[Begin RECORDS SHOWN]

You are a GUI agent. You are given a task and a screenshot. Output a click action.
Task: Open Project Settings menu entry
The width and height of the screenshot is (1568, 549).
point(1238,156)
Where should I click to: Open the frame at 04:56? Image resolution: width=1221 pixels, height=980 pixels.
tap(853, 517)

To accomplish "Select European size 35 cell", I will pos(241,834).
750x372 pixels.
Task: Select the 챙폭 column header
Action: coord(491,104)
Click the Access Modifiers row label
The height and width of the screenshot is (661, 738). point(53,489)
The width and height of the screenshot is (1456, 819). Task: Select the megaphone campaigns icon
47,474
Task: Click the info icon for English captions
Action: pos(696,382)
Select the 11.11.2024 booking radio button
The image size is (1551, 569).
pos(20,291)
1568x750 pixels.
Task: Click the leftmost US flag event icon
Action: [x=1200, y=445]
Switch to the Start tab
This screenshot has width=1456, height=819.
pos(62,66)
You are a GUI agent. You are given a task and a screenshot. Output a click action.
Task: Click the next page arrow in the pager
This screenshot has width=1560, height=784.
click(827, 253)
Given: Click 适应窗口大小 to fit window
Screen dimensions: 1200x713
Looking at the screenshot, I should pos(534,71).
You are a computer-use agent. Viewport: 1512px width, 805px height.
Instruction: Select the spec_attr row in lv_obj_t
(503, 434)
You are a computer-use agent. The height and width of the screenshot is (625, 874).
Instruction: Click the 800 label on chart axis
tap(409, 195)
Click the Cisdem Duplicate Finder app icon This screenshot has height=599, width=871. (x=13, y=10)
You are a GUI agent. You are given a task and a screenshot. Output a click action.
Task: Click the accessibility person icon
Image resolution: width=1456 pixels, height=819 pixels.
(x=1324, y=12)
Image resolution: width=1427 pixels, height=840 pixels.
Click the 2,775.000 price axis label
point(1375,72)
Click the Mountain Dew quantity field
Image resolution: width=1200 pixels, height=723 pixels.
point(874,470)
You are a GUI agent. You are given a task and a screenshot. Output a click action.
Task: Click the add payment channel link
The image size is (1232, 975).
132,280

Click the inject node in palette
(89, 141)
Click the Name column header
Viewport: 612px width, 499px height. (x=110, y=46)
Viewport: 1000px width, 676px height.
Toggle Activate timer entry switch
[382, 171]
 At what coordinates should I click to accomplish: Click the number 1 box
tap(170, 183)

[End RECORDS SHOWN]

■ PROBLEM TO WORK ON ■
Give every line of the listing above as a numbered list, leaving out the blank lines.

■ EXERCISE ANSWER ■
1. You are a GUI agent. You are given a task and a screenshot. Output a click action.
2. Task: Open Project Settings menu entry
3. The width and height of the screenshot is (1568, 549).
4. point(1238,156)
5. Where should I click to: Open the frame at 04:56? Image resolution: width=1221 pixels, height=980 pixels.
6. tap(853, 517)
7. To accomplish "Select European size 35 cell", I will pos(241,834).
8. 750x372 pixels.
9. Task: Select the 챙폭 column header
10. Action: coord(491,104)
11. Click the Access Modifiers row label
12. The height and width of the screenshot is (661, 738). point(53,489)
13. The width and height of the screenshot is (1456, 819). Task: Select the megaphone campaigns icon
14. 47,474
15. Task: Click the info icon for English captions
16. Action: pos(696,382)
17. Select the 11.11.2024 booking radio button
18. The image size is (1551, 569).
19. pos(20,291)
20. 1568x750 pixels.
21. Task: Click the leftmost US flag event icon
22. Action: [x=1200, y=445]
23. Switch to the Start tab
24. This screenshot has width=1456, height=819.
25. pos(62,66)
26. You are a GUI agent. You are given a task and a screenshot. Output a click action.
27. Task: Click the next page arrow in the pager
28. This screenshot has width=1560, height=784.
29. click(827, 253)
30. Given: Click 适应窗口大小 to fit window
31. Screen dimensions: 1200x713
32. Looking at the screenshot, I should pos(534,71).
33. You are a computer-use agent. Viewport: 1512px width, 805px height.
34. Instruction: Select the spec_attr row in lv_obj_t
35. (503, 434)
36. You are a computer-use agent. The height and width of the screenshot is (625, 874).
37. Instruction: Click the 800 label on chart axis
38. tap(409, 195)
39. Click the Cisdem Duplicate Finder app icon This screenshot has height=599, width=871. (x=13, y=10)
40. You are a GUI agent. You are given a task and a screenshot. Output a click action.
41. Task: Click the accessibility person icon
42. Image resolution: width=1456 pixels, height=819 pixels.
43. (x=1324, y=12)
44. Image resolution: width=1427 pixels, height=840 pixels.
45. Click the 2,775.000 price axis label
46. point(1375,72)
47. Click the Mountain Dew quantity field
48. Image resolution: width=1200 pixels, height=723 pixels.
49. point(874,470)
50. You are a GUI agent. You are given a task and a screenshot. Output a click action.
51. Task: Click the add payment channel link
52. The image size is (1232, 975).
53. 132,280
54. Click the inject node in palette
55. (89, 141)
56. Click the Name column header
57. Viewport: 612px width, 499px height. (x=110, y=46)
58. Viewport: 1000px width, 676px height.
59. Toggle Activate timer entry switch
60. [382, 171]
61.  At what coordinates should I click to accomplish: Click the number 1 box
62. tap(170, 183)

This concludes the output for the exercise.